Scientific classification
- Domain: Bacteria
- Kingdom: Bacillati
- Phylum: Actinomycetota
- Class: Actinomycetes
- Order: Micrococcales
- Family: Micrococcaceae
- Genus: Kocuria
- Species: K. marina
- Binomial name: Kocuria marina Kim et al. 2004
- Type strain: CCUG 51442; DSM 16420; JCM 13363; KCTC 9943; KMM 3905

= Kocuria marina =

- Authority: Kim et al. 2004

Species of bacterium

Kocuria marina is an aerobic, non-motile species of bacteria in the Gram-positive genus Kocuria, named for its identification from a sediment sample from the East Sea(동해). Compared to other members of the Kocuria genus, this species is uniquely capable of growing at osmotic pressures as high as 15% NaCl.

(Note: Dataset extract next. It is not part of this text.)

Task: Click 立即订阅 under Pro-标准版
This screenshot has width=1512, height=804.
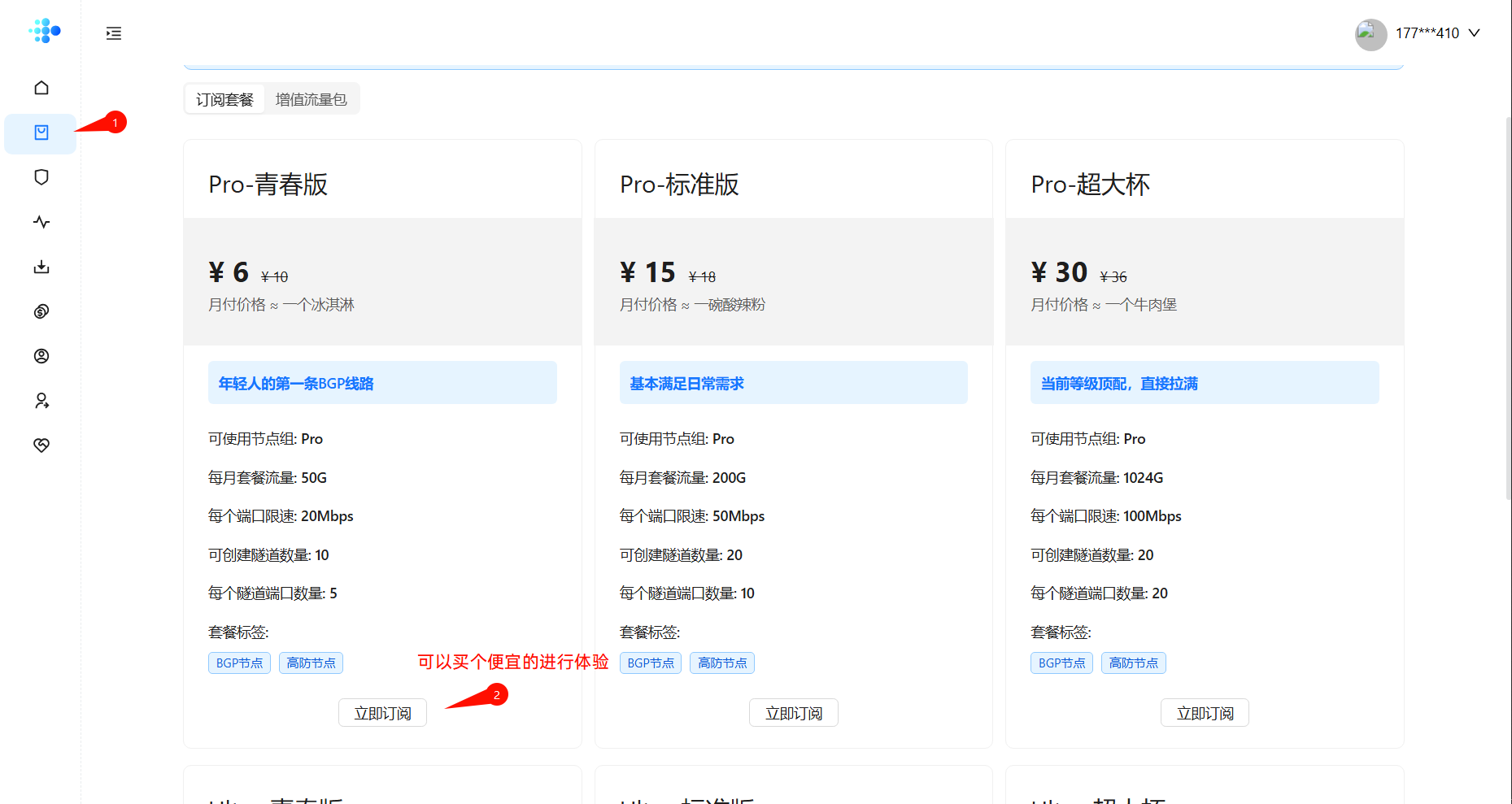Action: click(793, 713)
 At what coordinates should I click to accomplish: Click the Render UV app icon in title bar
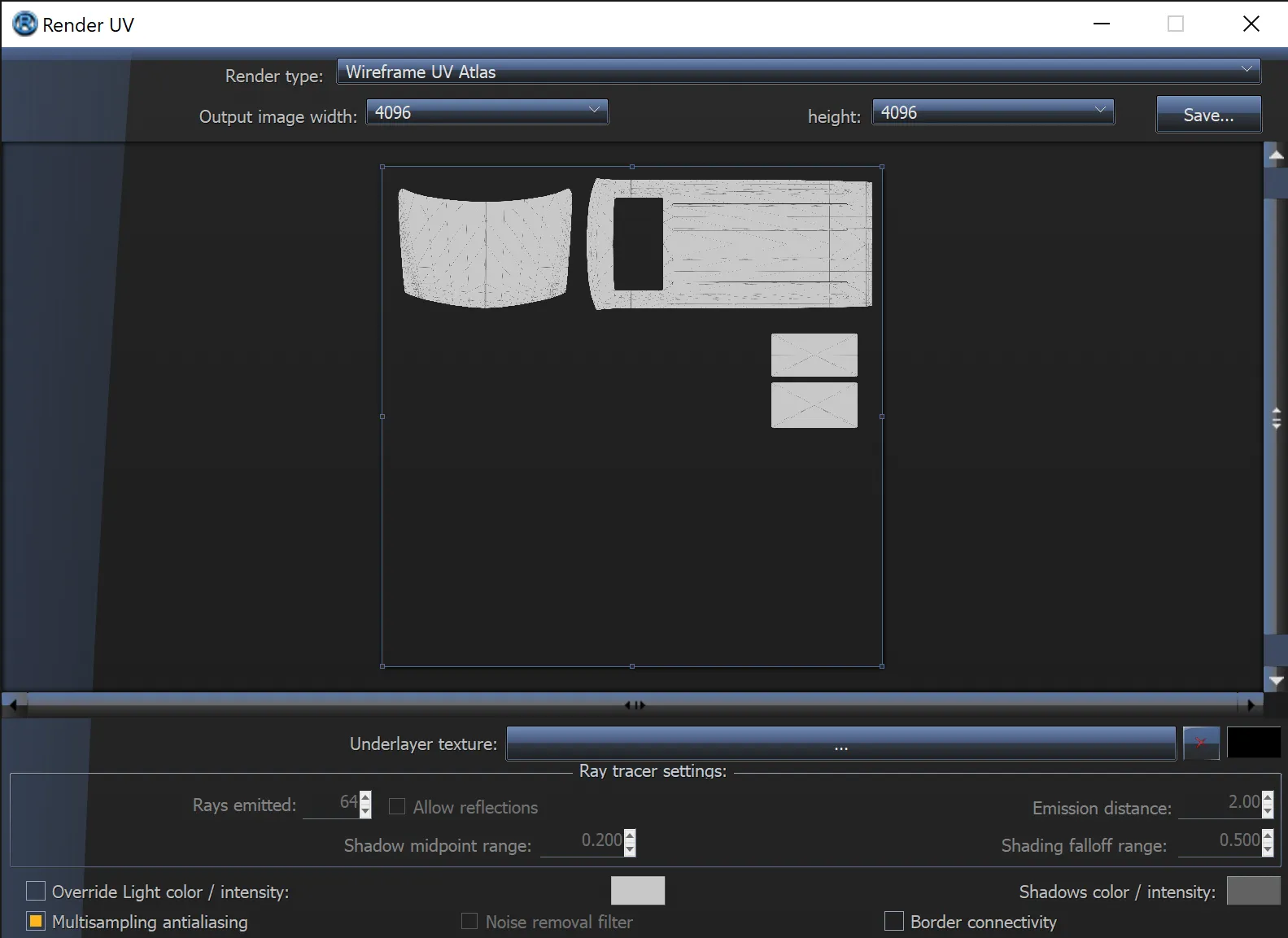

K. marina has the enzymes catalase, β-galactosidase, and urease, but it lacks arginine dihydrolase, lysine and ornithine decarboxylase, oxidase, and alkaline phosphatase. This species reduces nitrate, but it does not release hydrogen sulfide gas. It does not produce indole or acetoin, with the latter characteristic representing a negative Voges-Proskauer test result. It hydrolyzes casein and gelatin, but it cannot hydrolyze agar, cellulose, DNA, or starch. This species has a G/C content of 60%.

The antibiotics ampicillin, benzylpenicillin, carbenicillin, gentamicin, lincomycin, neomycin, oleandomycin, streptomycin, and tetracycline inhibit this species' growth.